» **TEXTE CITÉ**

---*---

Le 23 juin, la commémoration de la bataille d'Okinawa en 1945

Le 23 mars 1945, les Alliés s'entreprennent à un grand assaut pour prendre l'archipel d'Okinawa. Après de multiples opérations aériennes et la prise d'île de Kerama, le débarquement de l'île principal d'Okinawa commence le 1er avril. La bataille s'est déroulée sur le sol d'Okinawa pendant 82 jours jusqu'au 22 juin où le commandant général de l'armée japonaise s'est suicidé.

Elle fut l'une des plus féroces batailles de la deuxième guerre mondiale — bien comparable au débarquement de Normandie dans cette petite île — avec de lourdes pertes humaines. Lourdes non seulement par leur nombre, mais aussi par leur nature. Les chiffres concernant les victimes avancés par la préfecture d'Okinawa en 1995 sont : 200,656 morts au total, dont 65,908 soldats japonais (originaires hors d'Okinawa), 12,520 soldats américains et 122,228 Okinawaïens (dont 94,000 civils et 28,228 militaires).

---*---

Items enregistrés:

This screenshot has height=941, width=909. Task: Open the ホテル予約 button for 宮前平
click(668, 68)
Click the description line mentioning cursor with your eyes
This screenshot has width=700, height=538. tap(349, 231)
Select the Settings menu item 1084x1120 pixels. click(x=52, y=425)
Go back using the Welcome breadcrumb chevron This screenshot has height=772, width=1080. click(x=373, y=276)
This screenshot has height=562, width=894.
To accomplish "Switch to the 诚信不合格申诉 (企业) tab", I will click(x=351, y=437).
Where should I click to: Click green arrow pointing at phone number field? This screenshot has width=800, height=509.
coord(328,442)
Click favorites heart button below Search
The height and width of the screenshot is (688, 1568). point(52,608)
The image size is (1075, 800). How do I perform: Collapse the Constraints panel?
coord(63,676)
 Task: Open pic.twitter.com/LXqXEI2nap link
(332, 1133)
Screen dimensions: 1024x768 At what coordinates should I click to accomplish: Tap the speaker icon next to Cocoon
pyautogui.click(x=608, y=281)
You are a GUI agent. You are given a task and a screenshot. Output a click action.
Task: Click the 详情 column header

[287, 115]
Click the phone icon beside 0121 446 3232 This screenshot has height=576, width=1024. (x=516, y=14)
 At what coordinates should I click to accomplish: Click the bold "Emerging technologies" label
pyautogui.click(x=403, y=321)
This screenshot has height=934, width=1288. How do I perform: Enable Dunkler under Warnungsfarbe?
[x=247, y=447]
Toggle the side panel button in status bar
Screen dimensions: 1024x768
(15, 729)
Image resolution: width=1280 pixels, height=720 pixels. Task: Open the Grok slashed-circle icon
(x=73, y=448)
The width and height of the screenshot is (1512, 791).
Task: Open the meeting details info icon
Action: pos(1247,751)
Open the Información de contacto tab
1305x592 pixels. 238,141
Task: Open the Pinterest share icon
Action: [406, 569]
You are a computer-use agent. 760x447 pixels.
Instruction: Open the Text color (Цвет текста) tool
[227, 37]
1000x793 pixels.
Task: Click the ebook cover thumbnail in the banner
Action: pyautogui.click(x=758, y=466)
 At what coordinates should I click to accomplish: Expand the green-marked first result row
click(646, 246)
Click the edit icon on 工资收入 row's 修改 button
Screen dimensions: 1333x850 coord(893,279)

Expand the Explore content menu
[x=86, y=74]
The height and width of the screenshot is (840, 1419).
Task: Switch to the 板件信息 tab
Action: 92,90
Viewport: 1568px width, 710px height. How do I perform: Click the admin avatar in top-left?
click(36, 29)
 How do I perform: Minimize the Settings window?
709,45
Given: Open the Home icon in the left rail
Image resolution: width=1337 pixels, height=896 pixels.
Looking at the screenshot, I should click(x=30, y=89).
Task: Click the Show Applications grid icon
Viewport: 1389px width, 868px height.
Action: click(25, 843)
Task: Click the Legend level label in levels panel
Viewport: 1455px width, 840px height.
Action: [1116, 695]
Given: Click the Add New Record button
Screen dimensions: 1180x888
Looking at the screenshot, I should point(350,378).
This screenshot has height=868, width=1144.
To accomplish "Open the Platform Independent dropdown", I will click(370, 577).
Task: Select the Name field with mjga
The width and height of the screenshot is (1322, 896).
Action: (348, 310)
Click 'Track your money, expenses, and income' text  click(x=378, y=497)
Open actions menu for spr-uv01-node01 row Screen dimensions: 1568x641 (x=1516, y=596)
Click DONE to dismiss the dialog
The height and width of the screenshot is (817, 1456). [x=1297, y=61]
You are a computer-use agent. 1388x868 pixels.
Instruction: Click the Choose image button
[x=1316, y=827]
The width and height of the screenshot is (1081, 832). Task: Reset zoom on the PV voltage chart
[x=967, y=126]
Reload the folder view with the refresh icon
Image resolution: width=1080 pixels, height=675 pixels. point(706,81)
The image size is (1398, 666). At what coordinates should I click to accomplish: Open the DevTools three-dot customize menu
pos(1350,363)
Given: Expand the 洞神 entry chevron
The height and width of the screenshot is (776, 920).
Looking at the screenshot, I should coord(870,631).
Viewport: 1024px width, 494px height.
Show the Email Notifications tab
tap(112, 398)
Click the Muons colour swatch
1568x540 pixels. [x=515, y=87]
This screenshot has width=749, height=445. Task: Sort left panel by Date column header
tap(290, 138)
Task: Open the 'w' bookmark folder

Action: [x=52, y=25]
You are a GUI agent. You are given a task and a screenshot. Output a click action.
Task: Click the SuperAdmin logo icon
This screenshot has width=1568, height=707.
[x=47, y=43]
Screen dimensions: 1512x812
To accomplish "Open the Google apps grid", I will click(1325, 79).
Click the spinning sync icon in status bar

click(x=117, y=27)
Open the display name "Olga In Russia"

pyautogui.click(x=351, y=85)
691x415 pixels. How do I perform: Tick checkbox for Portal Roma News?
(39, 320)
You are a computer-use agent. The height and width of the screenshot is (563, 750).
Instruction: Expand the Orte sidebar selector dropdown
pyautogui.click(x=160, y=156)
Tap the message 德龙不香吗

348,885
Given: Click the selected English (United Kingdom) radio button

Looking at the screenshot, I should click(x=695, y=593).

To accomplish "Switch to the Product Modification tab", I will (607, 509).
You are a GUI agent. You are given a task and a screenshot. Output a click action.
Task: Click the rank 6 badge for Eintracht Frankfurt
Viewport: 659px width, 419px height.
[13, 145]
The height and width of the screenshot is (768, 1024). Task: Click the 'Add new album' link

---*---

» **TRAVAIL À FAIRE**
(a) D'après le texte sur la bataille d'Okinawa, combien de jours les combats ont-ils duré sur le sol d'Okinawa ?
(b) Reprenez le texte sur la bataille d'Okinawa et poursuivez-le après sa dernière phrase.

» **RÉPONSES PAR TÂCHE**
(a) Les combats ont duré 82 jours, jusqu'au 22 juin.

(b)
Vous vous interrogez peu-être ... pourquoi faire une distinction entre les Japonais hors d'Okinawa et les Okinawaïens? Il faut rappeler qu'Okinawa formait un royaume souverain nommé Ryûkyû avant son annexion forcée par le Japon en 1879 (l'Archive nationale de France conserve même la Convention entre l'Empire français et le Royaume des Ryûkyû conclue en 1855). Avec une grande différence culturelle et linguistique, du fait de s'être fait traiter de citoyens de second rang après l'annexion et encore dû au fait qu'en conséquence justement de cette guerre Okinawa passait sous l'occupation militaire américaine pour être coupé du Japon jusqu'en 1977 (eh oui il fallait un passeport de Ryûkyû pour aller au Japon à l'époque), les Okinawaïens conservaient et conservent toujours une forte conscience d’identité culturelle vis-à-vis du reste du Japon (qu'on appelle là-bas souvent «le Japon d'intérieur » ou « le Métropolitain »).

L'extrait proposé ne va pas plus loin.